Le meilleur des pitres pour la fin : Macron est arrivé à temps au Brésil, mais a choisi de faire d’abord escale à Salvador de Bahia, où les réseaux sociaux l’auront montré tour à tour embrassant des fans ou tapant sur des tambours. Arrivé à Belém après les discours d’ouverture du secrétaire général des Nations unies ou de Lula, il a fait acte de présence à un débat en séance plénière, puis, après quelques rencontres bilatérales, il s’est envolé pour le Mexique, sans même prendre le temps de poser sur la photo officielle (au moins ça que Trump ne pourra pas lui reprocher).
Il n’aura donc pas entendu ces mots de Lula : « si les hommes qui font la guerre étaient présents à cette COP, ils se rendraient compte qu’il est beaucoup moins coûteux d’investir 1 300 milliards de dollars pour résoudre un problème que d’en investir 2 700 milliards pour faire la guerre comme ils l’ont fait l’année dernière ». Mais aussi : « L’urgence climatique est une crise d’inégalités. Cela expose et aggrave ce qui est déjà inacceptable ».
Acte 2 : grand absent, les combustibles fossiles
Lula souhaitait faire de cette COP 30 le « sommet de la vérité », et c’est bien la vérité toute crue qui est apparue : dix ans après les accords de Paris considérés comme le véritable point de départ d’une conscience et d’une volonté commune, Belém n’a pu que faire de consternants constats. Les émissions de gaz à effet de serre des pays n’ont pas diminué, les événements météorologiques extrêmes n’ont fait que se multiplier et les discussions sur les financements sont au point mort.

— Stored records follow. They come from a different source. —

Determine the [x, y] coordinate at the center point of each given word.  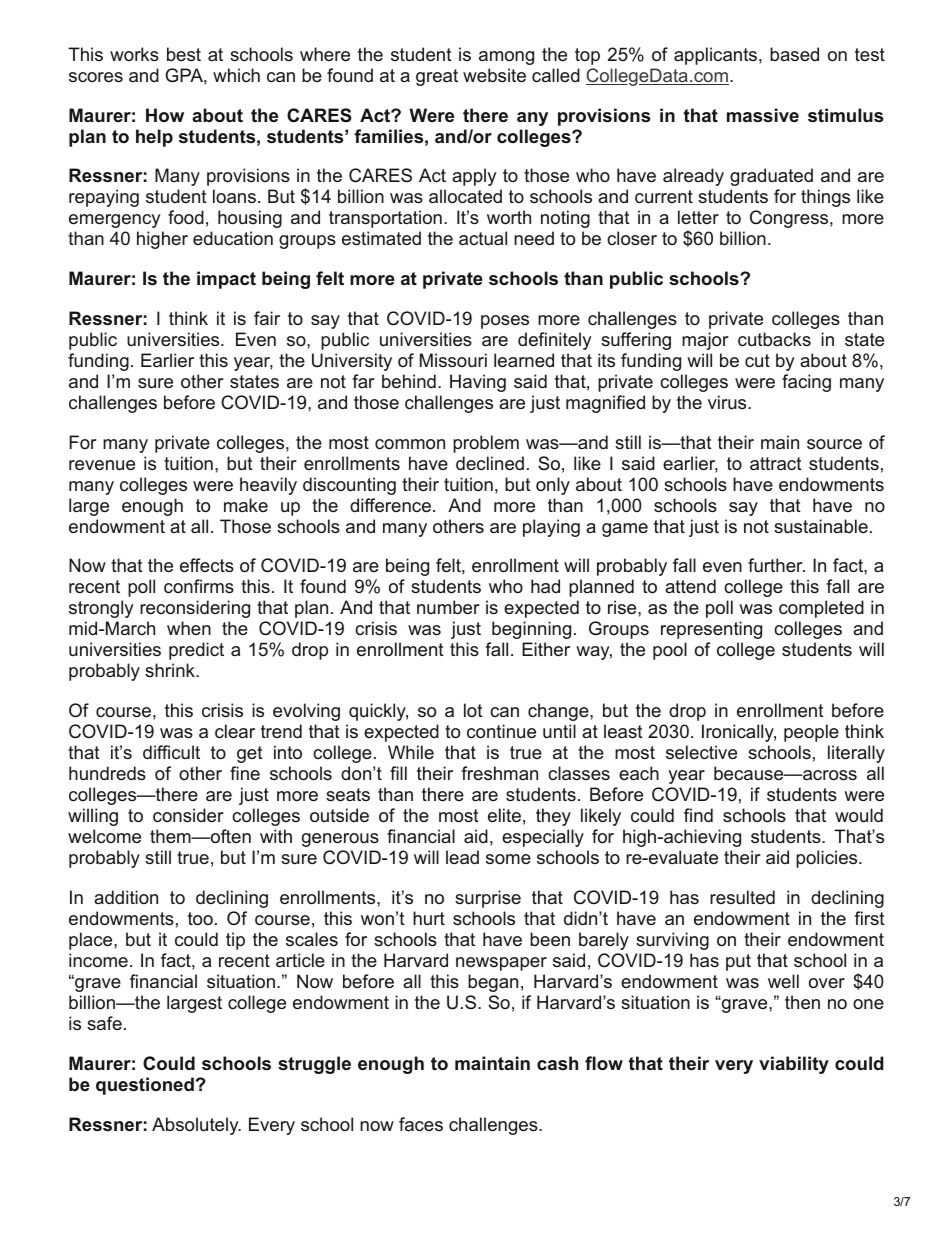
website [494, 75]
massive [763, 115]
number [448, 607]
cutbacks [774, 339]
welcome [104, 836]
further [776, 565]
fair [267, 318]
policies [826, 859]
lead [462, 857]
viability [794, 1065]
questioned [145, 1086]
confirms [199, 586]
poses [505, 322]
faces [421, 1124]
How [165, 115]
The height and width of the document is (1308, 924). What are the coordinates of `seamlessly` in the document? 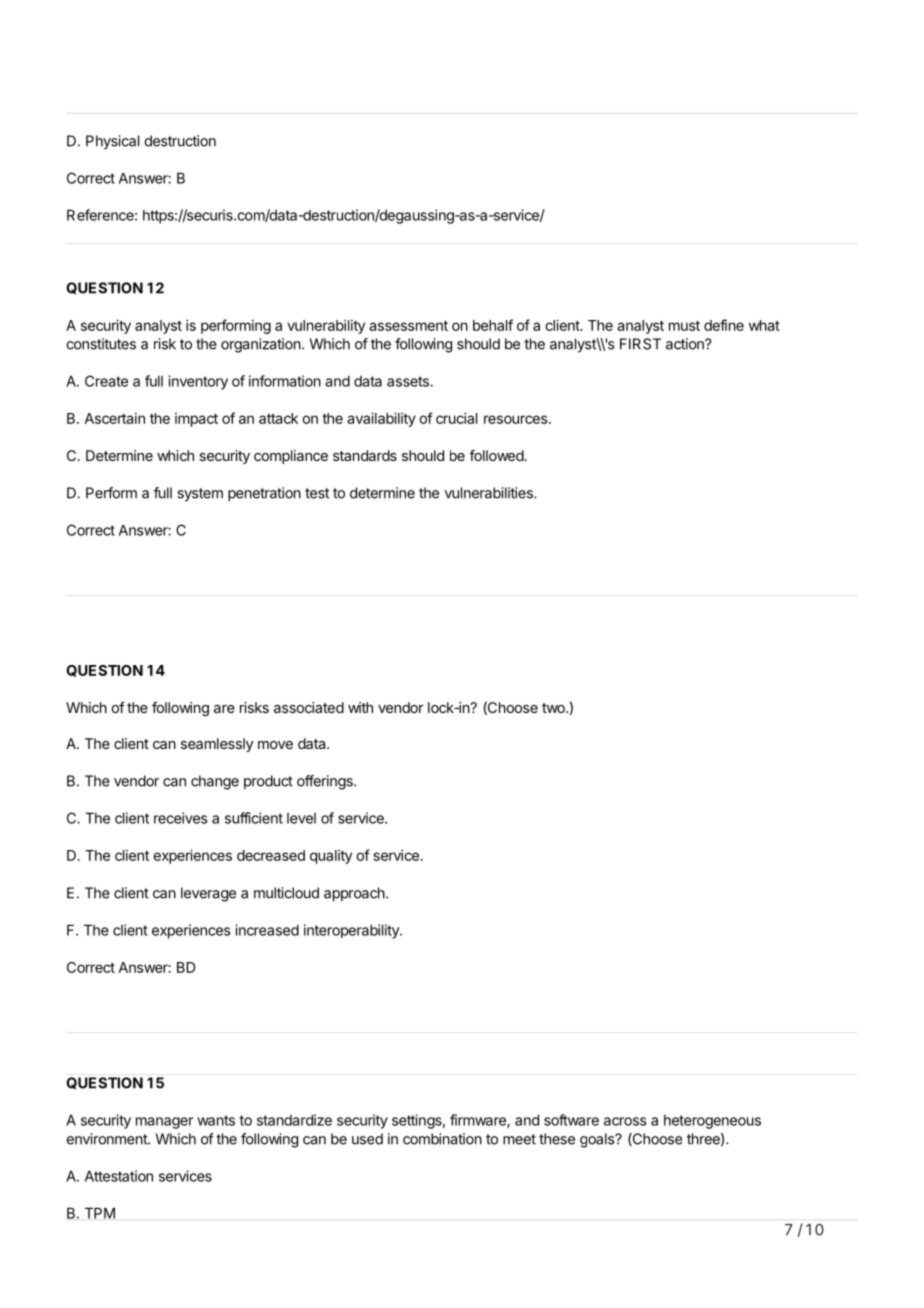 It's located at (217, 745).
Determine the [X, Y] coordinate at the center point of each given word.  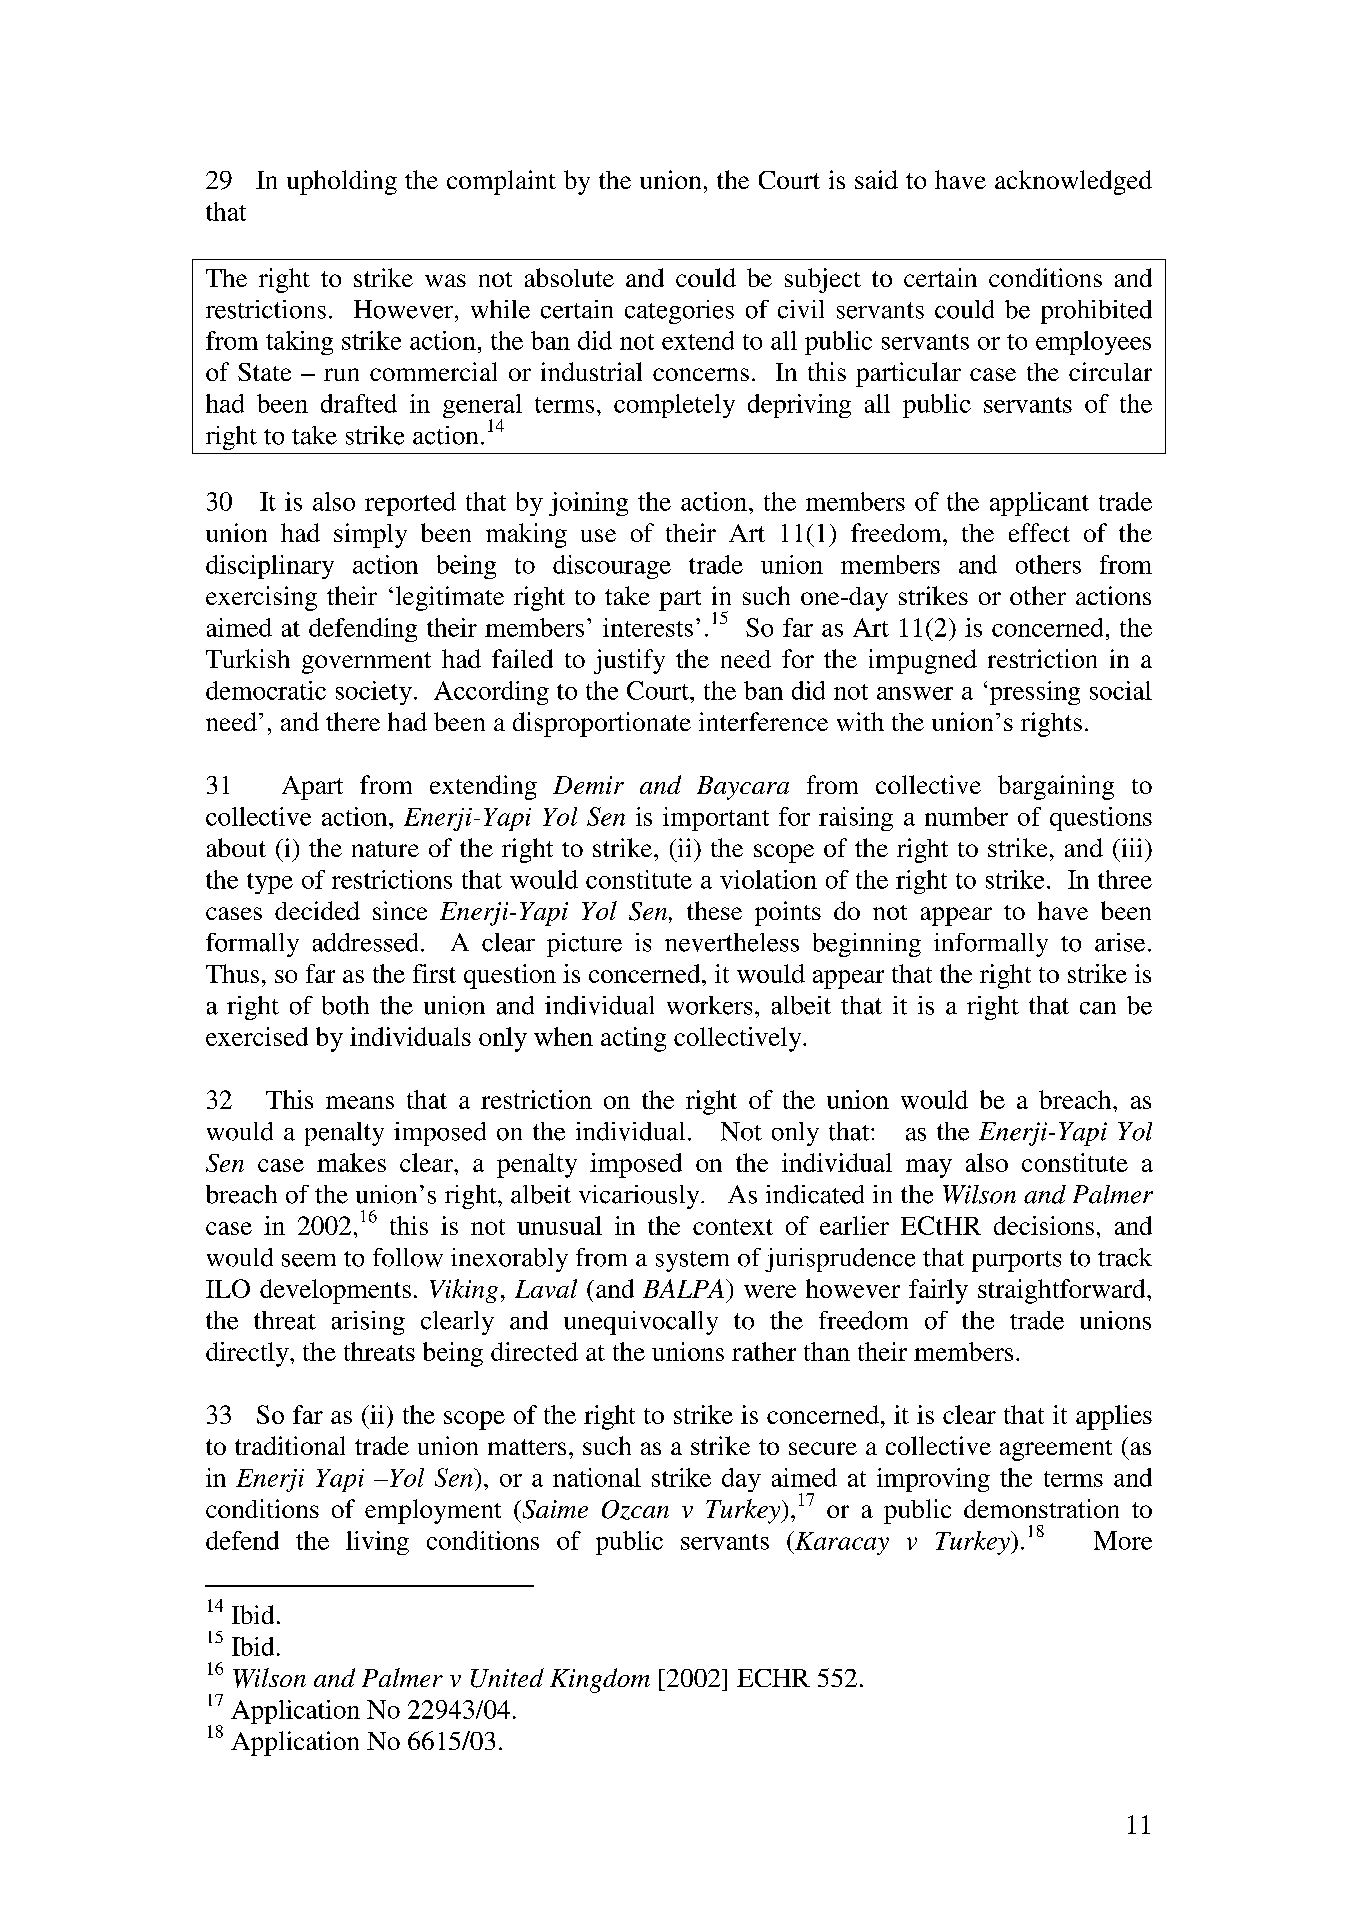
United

Sans compter que plusieurs dizaines de pays n’ont pas encore fixé leurs objectifs climatiques en 2025.
La COP 29 prévoyait 300 milliards de dollars d’ici 2035 pour l’aide aux pays en développement contre le réchauffement climatique, alors qu’il en fallait quatre fois plus. Les émissions de gaz CO2 ont atteint 57,7 millions de tonnes en 2024, soit 2,3 % de plus qu’en 2023. L’objectif de limiter à 1,5 % le réchauffement climatique demeure improbable, et l’année 2024 a été la plus chaude jamais enregistrée. D’autant qu’en 2025, seuls 79 pays ont présenté leur plan pour réduire les gaz à effet de serre.
Les niveaux de production des combustibles fossiles évoqués dans les Accords de Paris pour 2030 dépassent de plus de 120 % les limites compatibles pour contenir le réchauffement à 1,5 °C et de 60 % les limites compatibles avec l’objectif à 2 °C.
Les négociations de la COP 30 ont été difficiles, longues, tortueuses et évidemment décevantes. Au final, ce que les Brésiliens ont nommé « le paquet de Belém », un ensemble de 16 documents concernant les points négociés durant les deux semaines de conférence sur l’adaptation climatique, le financement, une transition juste, le paquet de Belém, donc n’évoque même pas les énergies fossiles (pétrole-gaz-charbon), et ne propose aucune feuille de route en matière de transition. La mention était proposée par 82 pays, mais ils n’ont pu venir à bout de la résistance menée par l’Arabie saoudite, la Russie, la Chine et l’Inde. La mention est restée en « off », dont les journalistes raffolent, mais, si maintenant les scientifiques et les défenseurs de la planète s’y mettent, l’inertie nous guette. Aucune feuille de route non plus pour mettre fin à la déforestation, malgré le soutien de 92 pays. À noter : la présence à cette COP 30 de la plus forte proportion de lobbyistes pétroliers (dont le patron de Total, qui est resté à Belém bien plus longtemps que Macron) et de représentants de l’agro-industrie. Y aurait-il un rapport ?
Mais alors, que dit cet accord final si l’essentiel n’y figure pas ?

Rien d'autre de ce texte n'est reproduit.